# Super cool boat upgrade- transom LED lights!



## mdrobe2

I am going to save myself some typing and just post a link to a thread I posted on another forum. It's a thread about the transom LED's I had installed on my boat.

http://www.gulfcoastfishingconnecti...-boat-underwater-transom-led-lights-pics.html


----------



## Ultralite

looking good mike! i'm sure you'll be happy with that investment....


----------



## mdrobe2

Can't wait to pull the first fish out of those lights with you Ultralite!


----------



## jjam

Very cool! Looking to install these on the Lost Bound Train this year if nothing else to sho off while camping at Mcrae.:thumbup:
Don't do much night fishing, but that may change this summer with all the friggin NEW regs...:yes: jk :no:

Jimmy


----------



## mdrobe2

Jimmy you should be able to get an awesome set up from Chris at Coastal Night Lights and you can install them yourself or let Kenny at Emerald Coast Marine do it. You will look super cool at the fort either way. Thanks for reading and replying. Let's exchange some ideas via PM regarding attracting fish to our lights!


----------



## Huff

Here are some Blue lights from
Coastal Night Lights I installed for a customer a while back.


----------



## MrFish

Do you have the contact info for Coastal Nights? I'd like to get a price to get some of these.


----------



## Huff

MrFish said:


> Do you have the contact info for Coastal Nights? I'd like to get a price to get some of these.


coastalnightlights.com

I think thier small LED are $99, the larger LED are $169. They also have LED spreader lights about the same price


----------



## MrFish

Thanks Huff. I'm debating installing myself, but can you send me a pm with a rough estimate for installing on a 2002 20' Polar?


----------



## mdrobe2

Thanks to everyone for reading and replying. If y'all do some business with Chris at Coastal Night Lights let him know I sent you- I am hoping for a deal when I go to upgrade my lights. The cost for my set up would be around $500 installed if I did my math right. I got the lights for Christmas from my Dad and Kenny gave me a pretty good deal on the install since I bought the boat from him, but the cost should be low regardless compared to buying lights from other manufacturers if you go with Chris at Coastal Night Lights. There is a link to his web site if you click on the link in my original post.


----------



## beeritself

Can these lights be rigged to be installed on a piling for a dock ? It would be nice to light up the canal at the fishing camp.


----------



## Huff

beeritself said:


> Can these lights be rigged to be installed on a piling for a dock ? It would be nice to light up the canal at the fishing camp.
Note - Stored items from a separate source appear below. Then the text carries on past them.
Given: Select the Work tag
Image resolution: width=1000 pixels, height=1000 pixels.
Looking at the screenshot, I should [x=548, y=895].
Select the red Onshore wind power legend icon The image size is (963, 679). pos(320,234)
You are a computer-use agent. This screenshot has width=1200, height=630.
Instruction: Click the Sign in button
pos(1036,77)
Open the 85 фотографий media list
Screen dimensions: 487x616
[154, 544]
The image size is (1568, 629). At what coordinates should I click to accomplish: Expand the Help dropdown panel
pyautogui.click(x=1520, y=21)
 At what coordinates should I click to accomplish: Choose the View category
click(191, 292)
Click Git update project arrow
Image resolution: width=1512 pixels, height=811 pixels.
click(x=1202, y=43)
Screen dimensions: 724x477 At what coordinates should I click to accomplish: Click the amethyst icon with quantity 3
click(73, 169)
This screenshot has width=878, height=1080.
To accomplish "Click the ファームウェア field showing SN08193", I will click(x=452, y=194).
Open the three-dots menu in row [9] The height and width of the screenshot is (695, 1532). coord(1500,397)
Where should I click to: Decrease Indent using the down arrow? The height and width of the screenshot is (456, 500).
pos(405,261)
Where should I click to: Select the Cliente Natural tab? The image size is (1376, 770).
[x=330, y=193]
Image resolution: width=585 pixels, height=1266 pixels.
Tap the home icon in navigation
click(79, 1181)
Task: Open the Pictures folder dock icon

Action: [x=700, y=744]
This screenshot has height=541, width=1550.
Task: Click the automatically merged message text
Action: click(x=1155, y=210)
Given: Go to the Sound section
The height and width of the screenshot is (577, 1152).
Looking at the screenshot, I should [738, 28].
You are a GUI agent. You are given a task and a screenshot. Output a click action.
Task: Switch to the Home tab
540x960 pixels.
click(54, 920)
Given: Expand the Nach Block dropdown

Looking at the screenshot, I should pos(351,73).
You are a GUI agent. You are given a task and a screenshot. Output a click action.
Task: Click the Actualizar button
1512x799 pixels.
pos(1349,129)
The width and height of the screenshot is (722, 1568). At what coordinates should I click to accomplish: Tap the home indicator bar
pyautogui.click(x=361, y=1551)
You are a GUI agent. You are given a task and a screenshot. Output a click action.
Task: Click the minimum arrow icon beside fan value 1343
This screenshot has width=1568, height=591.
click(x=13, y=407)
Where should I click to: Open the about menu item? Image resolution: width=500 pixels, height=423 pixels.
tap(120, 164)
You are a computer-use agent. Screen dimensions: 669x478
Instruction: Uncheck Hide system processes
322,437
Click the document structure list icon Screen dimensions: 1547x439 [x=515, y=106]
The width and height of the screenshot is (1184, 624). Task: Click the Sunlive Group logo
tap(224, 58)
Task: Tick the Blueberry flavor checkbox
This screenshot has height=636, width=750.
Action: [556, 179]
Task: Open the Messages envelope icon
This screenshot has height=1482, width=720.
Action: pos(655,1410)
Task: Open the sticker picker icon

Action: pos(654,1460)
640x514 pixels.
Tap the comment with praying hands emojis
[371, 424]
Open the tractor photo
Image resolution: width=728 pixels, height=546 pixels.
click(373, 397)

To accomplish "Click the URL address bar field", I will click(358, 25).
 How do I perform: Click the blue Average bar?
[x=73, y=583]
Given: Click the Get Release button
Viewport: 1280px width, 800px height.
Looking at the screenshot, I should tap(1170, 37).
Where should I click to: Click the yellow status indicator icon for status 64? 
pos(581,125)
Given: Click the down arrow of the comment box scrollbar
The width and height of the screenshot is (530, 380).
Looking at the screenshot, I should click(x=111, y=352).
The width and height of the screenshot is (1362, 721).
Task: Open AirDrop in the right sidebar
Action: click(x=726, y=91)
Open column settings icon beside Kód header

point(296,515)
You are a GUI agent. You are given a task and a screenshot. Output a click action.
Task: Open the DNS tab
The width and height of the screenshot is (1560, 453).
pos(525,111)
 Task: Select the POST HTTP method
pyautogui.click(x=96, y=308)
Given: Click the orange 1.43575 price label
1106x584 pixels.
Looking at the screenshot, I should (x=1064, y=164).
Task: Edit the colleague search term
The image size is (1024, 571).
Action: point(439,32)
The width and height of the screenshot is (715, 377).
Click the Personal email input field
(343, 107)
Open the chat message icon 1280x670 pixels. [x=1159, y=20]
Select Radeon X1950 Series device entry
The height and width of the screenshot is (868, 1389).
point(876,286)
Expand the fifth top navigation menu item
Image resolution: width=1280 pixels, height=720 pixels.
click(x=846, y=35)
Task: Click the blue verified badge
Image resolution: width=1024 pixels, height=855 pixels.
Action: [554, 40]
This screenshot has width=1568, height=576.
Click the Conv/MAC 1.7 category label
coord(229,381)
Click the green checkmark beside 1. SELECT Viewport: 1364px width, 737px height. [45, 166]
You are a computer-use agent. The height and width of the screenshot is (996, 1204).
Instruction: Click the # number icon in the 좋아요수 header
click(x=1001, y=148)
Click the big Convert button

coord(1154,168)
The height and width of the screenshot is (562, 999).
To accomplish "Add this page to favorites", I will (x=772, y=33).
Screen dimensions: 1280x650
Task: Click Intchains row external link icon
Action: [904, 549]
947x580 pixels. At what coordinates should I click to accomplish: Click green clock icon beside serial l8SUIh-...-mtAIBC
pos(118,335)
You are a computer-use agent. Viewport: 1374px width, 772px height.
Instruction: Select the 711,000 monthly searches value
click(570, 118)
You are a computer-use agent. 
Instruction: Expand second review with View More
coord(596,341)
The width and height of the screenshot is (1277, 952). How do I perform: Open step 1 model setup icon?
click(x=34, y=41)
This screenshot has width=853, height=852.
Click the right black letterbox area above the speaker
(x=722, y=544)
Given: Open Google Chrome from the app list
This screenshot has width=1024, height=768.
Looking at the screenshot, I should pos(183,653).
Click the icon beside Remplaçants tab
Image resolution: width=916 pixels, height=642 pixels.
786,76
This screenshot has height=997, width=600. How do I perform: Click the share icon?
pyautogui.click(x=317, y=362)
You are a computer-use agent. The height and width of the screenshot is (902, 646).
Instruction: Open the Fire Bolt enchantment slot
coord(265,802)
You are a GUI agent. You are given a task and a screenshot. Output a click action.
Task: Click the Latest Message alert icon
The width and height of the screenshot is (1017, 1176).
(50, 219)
They are 12v.... but yes they can be used on a dock with a power adapter!


----------



## beeritself

How about underwater on a piling?


----------



## Huff

beeritself said:


> How about underwater on a piling?


The lights will work fine underwater screwed to a piling.

The only thing is the lights are DC power, so you will need a way to convert AC power to DC power. Unless you want to take a batt. out to the end of the dock.


----------



## cape horn 24

Huff, Inoticed the barber marina location, is there where the install is done? or can you come there a boat is located? I'm interested also in a quote a 04' cape, I keep on a trailer in OB. shoot me a pm if possible.

Thanks
BA


----------



## Huff

PM's sent


----------



## Sequoiha

mdrobe2 said:


> I am going to save myself some typing and just post a link to a thread I posted on another forum. It's a thread about the transom LED's I had installed on my boat.
> 
> http://www.gulfcoastfishingconnecti...-boat-underwater-transom-led-lights-pics.html


Thanks for the plug Mike, these lights are pretty cool, they are a great addition to any boat, anybody needs these installed on your boat just give me a call,, you can bring the lights with you like Mike did or i can get them for you...:thumbup:


----------



## X-Shark

beeritself said:


> How about underwater on a piling?


If that is what you want then go with this. There are a few in davenport Bayou and a buddy in Slidell,La has 2 of them. They are Super Ausome!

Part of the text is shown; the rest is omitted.